Start of Provided entries
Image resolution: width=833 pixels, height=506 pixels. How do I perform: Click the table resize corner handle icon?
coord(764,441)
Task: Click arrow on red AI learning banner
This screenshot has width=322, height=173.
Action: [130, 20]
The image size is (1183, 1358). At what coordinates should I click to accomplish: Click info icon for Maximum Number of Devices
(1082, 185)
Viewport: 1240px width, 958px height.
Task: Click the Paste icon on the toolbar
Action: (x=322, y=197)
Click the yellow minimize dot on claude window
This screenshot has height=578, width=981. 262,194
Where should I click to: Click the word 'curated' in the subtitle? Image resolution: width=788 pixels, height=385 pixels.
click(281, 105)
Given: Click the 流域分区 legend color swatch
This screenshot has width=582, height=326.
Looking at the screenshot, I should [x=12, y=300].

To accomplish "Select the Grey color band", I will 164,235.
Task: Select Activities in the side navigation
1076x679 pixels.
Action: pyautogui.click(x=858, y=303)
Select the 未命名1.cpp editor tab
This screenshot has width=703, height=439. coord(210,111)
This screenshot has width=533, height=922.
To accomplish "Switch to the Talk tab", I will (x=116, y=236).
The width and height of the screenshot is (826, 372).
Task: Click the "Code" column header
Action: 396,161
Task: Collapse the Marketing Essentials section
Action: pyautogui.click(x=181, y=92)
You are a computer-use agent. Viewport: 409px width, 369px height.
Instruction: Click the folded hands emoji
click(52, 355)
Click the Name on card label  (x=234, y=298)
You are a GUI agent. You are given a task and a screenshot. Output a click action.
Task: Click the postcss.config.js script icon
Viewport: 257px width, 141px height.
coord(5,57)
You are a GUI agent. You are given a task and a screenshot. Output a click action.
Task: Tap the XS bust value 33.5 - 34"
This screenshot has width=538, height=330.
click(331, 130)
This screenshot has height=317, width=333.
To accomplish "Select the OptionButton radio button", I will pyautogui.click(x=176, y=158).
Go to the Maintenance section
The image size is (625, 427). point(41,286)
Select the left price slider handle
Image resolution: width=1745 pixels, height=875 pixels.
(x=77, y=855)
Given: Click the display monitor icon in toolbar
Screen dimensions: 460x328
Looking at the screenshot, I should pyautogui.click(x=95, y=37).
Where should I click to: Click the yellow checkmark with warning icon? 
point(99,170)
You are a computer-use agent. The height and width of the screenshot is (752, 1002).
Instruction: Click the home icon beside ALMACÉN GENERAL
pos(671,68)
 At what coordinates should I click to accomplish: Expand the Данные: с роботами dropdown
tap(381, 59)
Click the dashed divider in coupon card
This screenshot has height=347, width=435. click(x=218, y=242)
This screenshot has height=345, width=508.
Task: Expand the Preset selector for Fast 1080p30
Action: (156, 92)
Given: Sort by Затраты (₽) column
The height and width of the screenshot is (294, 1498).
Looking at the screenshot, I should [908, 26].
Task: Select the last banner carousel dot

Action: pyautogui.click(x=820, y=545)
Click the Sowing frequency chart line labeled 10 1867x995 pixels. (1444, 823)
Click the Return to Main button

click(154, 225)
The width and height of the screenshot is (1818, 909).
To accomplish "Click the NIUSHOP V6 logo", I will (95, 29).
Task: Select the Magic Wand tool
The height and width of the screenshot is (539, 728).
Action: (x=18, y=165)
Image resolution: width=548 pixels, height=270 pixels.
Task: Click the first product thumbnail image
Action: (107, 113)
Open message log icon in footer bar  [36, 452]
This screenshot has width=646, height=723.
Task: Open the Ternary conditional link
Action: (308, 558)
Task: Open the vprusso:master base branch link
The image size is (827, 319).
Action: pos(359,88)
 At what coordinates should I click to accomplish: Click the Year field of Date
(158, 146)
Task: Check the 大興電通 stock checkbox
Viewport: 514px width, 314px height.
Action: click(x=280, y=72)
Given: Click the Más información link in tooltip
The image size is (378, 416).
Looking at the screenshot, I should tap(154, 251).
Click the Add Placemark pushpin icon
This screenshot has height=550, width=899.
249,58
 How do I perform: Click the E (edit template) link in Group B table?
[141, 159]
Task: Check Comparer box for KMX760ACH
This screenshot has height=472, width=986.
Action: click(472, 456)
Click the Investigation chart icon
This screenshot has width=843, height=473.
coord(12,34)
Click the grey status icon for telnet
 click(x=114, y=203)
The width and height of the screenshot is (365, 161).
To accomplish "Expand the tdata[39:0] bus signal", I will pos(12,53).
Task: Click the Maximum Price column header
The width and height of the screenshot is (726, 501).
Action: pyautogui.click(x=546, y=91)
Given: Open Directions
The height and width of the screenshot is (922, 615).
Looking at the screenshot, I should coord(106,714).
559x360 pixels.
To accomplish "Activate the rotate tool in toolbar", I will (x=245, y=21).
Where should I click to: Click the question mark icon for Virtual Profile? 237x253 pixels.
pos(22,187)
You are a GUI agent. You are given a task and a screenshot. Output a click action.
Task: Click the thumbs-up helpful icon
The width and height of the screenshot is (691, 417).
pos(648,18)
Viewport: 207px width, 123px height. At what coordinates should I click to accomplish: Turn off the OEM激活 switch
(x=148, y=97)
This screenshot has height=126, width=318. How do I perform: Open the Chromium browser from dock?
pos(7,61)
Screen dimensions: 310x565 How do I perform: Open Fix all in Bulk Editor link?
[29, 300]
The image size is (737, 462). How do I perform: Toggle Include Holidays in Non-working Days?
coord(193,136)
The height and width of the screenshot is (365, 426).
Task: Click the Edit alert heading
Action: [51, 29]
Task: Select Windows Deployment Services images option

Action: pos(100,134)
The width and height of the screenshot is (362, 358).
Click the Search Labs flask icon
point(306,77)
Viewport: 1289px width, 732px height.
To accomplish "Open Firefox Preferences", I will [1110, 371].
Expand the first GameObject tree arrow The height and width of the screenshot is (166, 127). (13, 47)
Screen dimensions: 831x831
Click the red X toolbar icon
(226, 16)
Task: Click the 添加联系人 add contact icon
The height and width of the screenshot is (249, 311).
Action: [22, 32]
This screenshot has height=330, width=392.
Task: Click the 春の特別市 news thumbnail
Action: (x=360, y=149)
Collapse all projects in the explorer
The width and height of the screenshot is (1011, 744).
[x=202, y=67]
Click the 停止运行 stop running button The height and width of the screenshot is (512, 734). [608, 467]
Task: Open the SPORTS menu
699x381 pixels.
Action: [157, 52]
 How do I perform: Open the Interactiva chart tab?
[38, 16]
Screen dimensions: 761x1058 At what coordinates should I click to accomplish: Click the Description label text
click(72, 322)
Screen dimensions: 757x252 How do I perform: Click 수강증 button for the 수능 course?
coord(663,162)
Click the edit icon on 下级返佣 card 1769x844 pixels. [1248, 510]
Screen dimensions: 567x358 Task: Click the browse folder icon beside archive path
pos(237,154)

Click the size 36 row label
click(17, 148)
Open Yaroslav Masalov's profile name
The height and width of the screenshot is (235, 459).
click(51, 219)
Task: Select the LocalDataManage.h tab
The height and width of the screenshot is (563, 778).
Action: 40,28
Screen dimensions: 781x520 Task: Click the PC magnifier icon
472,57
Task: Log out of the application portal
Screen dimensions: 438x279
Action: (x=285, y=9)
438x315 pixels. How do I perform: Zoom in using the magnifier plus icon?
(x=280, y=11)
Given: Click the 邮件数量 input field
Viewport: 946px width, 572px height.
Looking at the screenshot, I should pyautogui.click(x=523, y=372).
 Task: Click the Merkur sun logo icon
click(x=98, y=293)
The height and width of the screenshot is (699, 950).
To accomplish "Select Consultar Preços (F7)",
End of Provided entries
Task instructions:
Each line of the listing is to be printed again, unchanged.

Task output:
Image resolution: width=833 pixels, height=506 pixels. How do I perform: Click the table resize corner handle icon?
coord(764,441)
Task: Click arrow on red AI learning banner
This screenshot has width=322, height=173.
Action: [130, 20]
The image size is (1183, 1358). At what coordinates should I click to accomplish: Click info icon for Maximum Number of Devices
(1082, 185)
Viewport: 1240px width, 958px height.
Task: Click the Paste icon on the toolbar
Action: (x=322, y=197)
Click the yellow minimize dot on claude window
This screenshot has height=578, width=981. 262,194
Where should I click to: Click the word 'curated' in the subtitle? Image resolution: width=788 pixels, height=385 pixels.
click(281, 105)
Given: Click the 流域分区 legend color swatch
This screenshot has width=582, height=326.
Looking at the screenshot, I should [x=12, y=300].

To accomplish "Select the Grey color band", I will 164,235.
Task: Select Activities in the side navigation
1076x679 pixels.
Action: pyautogui.click(x=858, y=303)
Select the 未命名1.cpp editor tab
This screenshot has width=703, height=439. coord(210,111)
This screenshot has width=533, height=922.
To accomplish "Switch to the Talk tab", I will (x=116, y=236).
The width and height of the screenshot is (826, 372).
Task: Click the "Code" column header
Action: 396,161
Task: Collapse the Marketing Essentials section
Action: pyautogui.click(x=181, y=92)
You are a computer-use agent. Viewport: 409px width, 369px height.
Instruction: Click the folded hands emoji
click(52, 355)
Click the Name on card label  (x=234, y=298)
You are a GUI agent. You are given a task and a screenshot. Output a click action.
Task: Click the postcss.config.js script icon
Viewport: 257px width, 141px height.
coord(5,57)
You are a GUI agent. You are given a task and a screenshot. Output a click action.
Task: Tap the XS bust value 33.5 - 34"
This screenshot has width=538, height=330.
click(331, 130)
This screenshot has height=317, width=333.
To accomplish "Select the OptionButton radio button", I will pyautogui.click(x=176, y=158).
Go to the Maintenance section
The image size is (625, 427). point(41,286)
Select the left price slider handle
Image resolution: width=1745 pixels, height=875 pixels.
(x=77, y=855)
Given: Click the display monitor icon in toolbar
Screen dimensions: 460x328
Looking at the screenshot, I should pyautogui.click(x=95, y=37).
Where should I click to: Click the yellow checkmark with warning icon? 
point(99,170)
You are a computer-use agent. The height and width of the screenshot is (752, 1002).
Instruction: Click the home icon beside ALMACÉN GENERAL
pos(671,68)
 At what coordinates should I click to accomplish: Expand the Данные: с роботами dropdown
tap(381, 59)
Click the dashed divider in coupon card
This screenshot has height=347, width=435. click(x=218, y=242)
This screenshot has height=345, width=508.
Task: Expand the Preset selector for Fast 1080p30
Action: (156, 92)
Given: Sort by Затраты (₽) column
The height and width of the screenshot is (294, 1498).
Looking at the screenshot, I should [908, 26].
Task: Select the last banner carousel dot

Action: pyautogui.click(x=820, y=545)
Click the Sowing frequency chart line labeled 10 1867x995 pixels. (1444, 823)
Click the Return to Main button

click(154, 225)
The width and height of the screenshot is (1818, 909).
To accomplish "Click the NIUSHOP V6 logo", I will (95, 29).
Task: Select the Magic Wand tool
The height and width of the screenshot is (539, 728).
Action: (x=18, y=165)
Image resolution: width=548 pixels, height=270 pixels.
Task: Click the first product thumbnail image
Action: (107, 113)
Open message log icon in footer bar  [36, 452]
This screenshot has width=646, height=723.
Task: Open the Ternary conditional link
Action: (308, 558)
Task: Open the vprusso:master base branch link
The image size is (827, 319).
Action: pos(359,88)
 At what coordinates should I click to accomplish: Click the Year field of Date
(158, 146)
Task: Check the 大興電通 stock checkbox
Viewport: 514px width, 314px height.
Action: click(x=280, y=72)
Given: Click the Más información link in tooltip
The image size is (378, 416).
Looking at the screenshot, I should tap(154, 251).
Click the Add Placemark pushpin icon
This screenshot has height=550, width=899.
249,58
 How do I perform: Click the E (edit template) link in Group B table?
[141, 159]
Task: Check Comparer box for KMX760ACH
This screenshot has height=472, width=986.
Action: click(472, 456)
Click the Investigation chart icon
This screenshot has width=843, height=473.
coord(12,34)
Click the grey status icon for telnet
 click(x=114, y=203)
The width and height of the screenshot is (365, 161).
To accomplish "Expand the tdata[39:0] bus signal", I will pos(12,53).
Task: Click the Maximum Price column header
The width and height of the screenshot is (726, 501).
Action: pyautogui.click(x=546, y=91)
Given: Open Directions
The height and width of the screenshot is (922, 615).
Looking at the screenshot, I should coord(106,714).
559x360 pixels.
To accomplish "Activate the rotate tool in toolbar", I will (x=245, y=21).
Where should I click to: Click the question mark icon for Virtual Profile? 237x253 pixels.
pos(22,187)
You are a GUI agent. You are given a task and a screenshot. Output a click action.
Task: Click the thumbs-up helpful icon
The width and height of the screenshot is (691, 417).
pos(648,18)
Viewport: 207px width, 123px height. At what coordinates should I click to accomplish: Turn off the OEM激活 switch
(x=148, y=97)
This screenshot has height=126, width=318. How do I perform: Open the Chromium browser from dock?
pos(7,61)
Screen dimensions: 310x565 How do I perform: Open Fix all in Bulk Editor link?
[29, 300]
The image size is (737, 462). How do I perform: Toggle Include Holidays in Non-working Days?
coord(193,136)
The height and width of the screenshot is (365, 426).
Task: Click the Edit alert heading
Action: [51, 29]
Task: Select Windows Deployment Services images option

Action: pos(100,134)
The width and height of the screenshot is (362, 358).
Click the Search Labs flask icon
point(306,77)
Viewport: 1289px width, 732px height.
To accomplish "Open Firefox Preferences", I will [1110, 371].
Expand the first GameObject tree arrow The height and width of the screenshot is (166, 127). (13, 47)
Screen dimensions: 831x831
Click the red X toolbar icon
(226, 16)
Task: Click the 添加联系人 add contact icon
The height and width of the screenshot is (249, 311).
Action: [22, 32]
This screenshot has height=330, width=392.
Task: Click the 春の特別市 news thumbnail
Action: (x=360, y=149)
Collapse all projects in the explorer
The width and height of the screenshot is (1011, 744).
[x=202, y=67]
Click the 停止运行 stop running button The height and width of the screenshot is (512, 734). [608, 467]
Task: Open the SPORTS menu
699x381 pixels.
Action: [157, 52]
 How do I perform: Open the Interactiva chart tab?
[38, 16]
Screen dimensions: 761x1058 At what coordinates should I click to accomplish: Click the Description label text
click(72, 322)
Screen dimensions: 757x252 How do I perform: Click 수강증 button for the 수능 course?
coord(663,162)
Click the edit icon on 下级返佣 card 1769x844 pixels. [1248, 510]
Screen dimensions: 567x358 Task: Click the browse folder icon beside archive path
pos(237,154)

Click the size 36 row label
click(17, 148)
Open Yaroslav Masalov's profile name
The height and width of the screenshot is (235, 459).
click(51, 219)
Task: Select the LocalDataManage.h tab
The height and width of the screenshot is (563, 778).
Action: 40,28
Screen dimensions: 781x520 Task: Click the PC magnifier icon
472,57
Task: Log out of the application portal
Screen dimensions: 438x279
Action: (x=285, y=9)
438x315 pixels. How do I perform: Zoom in using the magnifier plus icon?
(x=280, y=11)
Given: Click the 邮件数量 input field
Viewport: 946px width, 572px height.
Looking at the screenshot, I should pyautogui.click(x=523, y=372).
 Task: Click the Merkur sun logo icon
click(x=98, y=293)
The height and width of the screenshot is (699, 950).
To accomplish "Select Consultar Preços (F7)",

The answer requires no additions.